取り組む課題:
(1) 国債についての文章で、誰も国債を買わなくなった場合に起きるとされている事態をすべて挙げてください。
(2) 国債についての文章の一部を、「何故なら、国債とは政府の借金」という語句のある箇所から書き写し、「で、バーナンキの提言。」の後で止めてください。

しかし、だ。もし日銀が政府の国債を売っ払うことが起きると、日銀はいいけど、政府にとっては困る。
何故なら、国債とは政府の借金証書みたいなもので、しかも世間の評価は決してよくないときている。それを中央銀行が手放す、となれば、世間つまり市場は、〝日本の政府の将来はアブナイ〟と見る。
そうすると国債の価値は現実的に、一気に暴落する。それは日本はモウダメポ、と言うに等しく、日本の資産は通貨価値を含めて暴落する。国内外含め民間は国債を政府から買うに、日本という国を担保にして買うのだから、日本の価値が落ちれば、国債は誰も買わなくなる。
誰も国債を買ってくれないと、政府は全ての機能を停止する。公務員の給与も出ない。公務員は働かなくなる。これが前章で説明した、アメリカの財政の崖やギリシア債務危機で起きた現象だ。
で、バーナンキの提言。
〝日銀は政府の発行した国債を手放さない、と約束しろ〟
これが実行できれば、政府はこの先もジャンジャン国債を発行できるし、日銀はこれを売らないのだから、バランスシート上での資産価値は落ちない。
これ、
ウルトラCな。
え? インフレターゲット達成したら?
一般論で言えば、そのときは経済も成長して税収増えて、将来の見通しも明るくなるだろうから、国債売っても価値は落ちないんじゃないの?
でも、現実は・・・(お察しください)
※1…金融政策の目標を物価安定に絞り、中長期的な物価上昇率の数値目標を中央銀行と政府で共通のものにして、その目標の近くにインフレ率を誘導するように行う金融政策。

目に見える対象の位置特定に関するデータ:

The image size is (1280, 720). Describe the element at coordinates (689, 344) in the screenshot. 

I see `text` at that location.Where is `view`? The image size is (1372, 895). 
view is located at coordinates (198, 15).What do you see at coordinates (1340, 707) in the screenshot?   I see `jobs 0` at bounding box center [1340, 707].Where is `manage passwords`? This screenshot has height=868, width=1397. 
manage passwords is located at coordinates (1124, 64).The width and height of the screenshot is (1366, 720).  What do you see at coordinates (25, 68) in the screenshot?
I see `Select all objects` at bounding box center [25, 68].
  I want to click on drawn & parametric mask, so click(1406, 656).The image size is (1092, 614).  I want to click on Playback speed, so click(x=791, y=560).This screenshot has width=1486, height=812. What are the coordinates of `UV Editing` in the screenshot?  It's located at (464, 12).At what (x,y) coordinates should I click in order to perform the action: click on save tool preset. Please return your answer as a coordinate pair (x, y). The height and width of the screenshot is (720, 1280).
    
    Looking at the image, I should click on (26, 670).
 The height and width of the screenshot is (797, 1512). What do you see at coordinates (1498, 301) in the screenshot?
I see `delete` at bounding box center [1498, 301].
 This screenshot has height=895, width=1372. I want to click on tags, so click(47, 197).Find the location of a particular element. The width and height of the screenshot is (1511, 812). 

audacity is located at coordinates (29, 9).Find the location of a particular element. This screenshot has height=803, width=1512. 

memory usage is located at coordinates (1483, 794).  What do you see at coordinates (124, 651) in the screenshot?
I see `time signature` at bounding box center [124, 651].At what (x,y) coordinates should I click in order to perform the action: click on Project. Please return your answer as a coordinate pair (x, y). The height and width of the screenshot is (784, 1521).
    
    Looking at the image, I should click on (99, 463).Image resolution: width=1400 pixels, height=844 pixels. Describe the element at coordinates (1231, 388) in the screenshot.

結果:
(1)
・政府が全ての機能を停止する
・公務員の給与も出ない
・公務員が働かなくなる

(2)
何故なら、国債とは政府の借金証書みたいなもので、しかも世間の評価は決してよくないときている。それを中央銀行が手放す、となれば、世間つまり市場は、〝日本の政府の将来はアブナイ〟と見る。
そうすると国債の価値は現実的に、一気に暴落する。それは日本はモウダメポ、と言うに等しく、日本の資産は通貨価値を含めて暴落する。国内外含め民間は国債を政府から買うに、日本という国を担保にして買うのだから、日本の価値が落ちれば、国債は誰も買わなくなる。
誰も国債を買ってくれないと、政府は全ての機能を停止する。公務員の給与も出ない。公務員は働かなくなる。これが前章で説明した、アメリカの財政の崖やギリシア債務危機で起きた現象だ。
で、バーナンキの提言。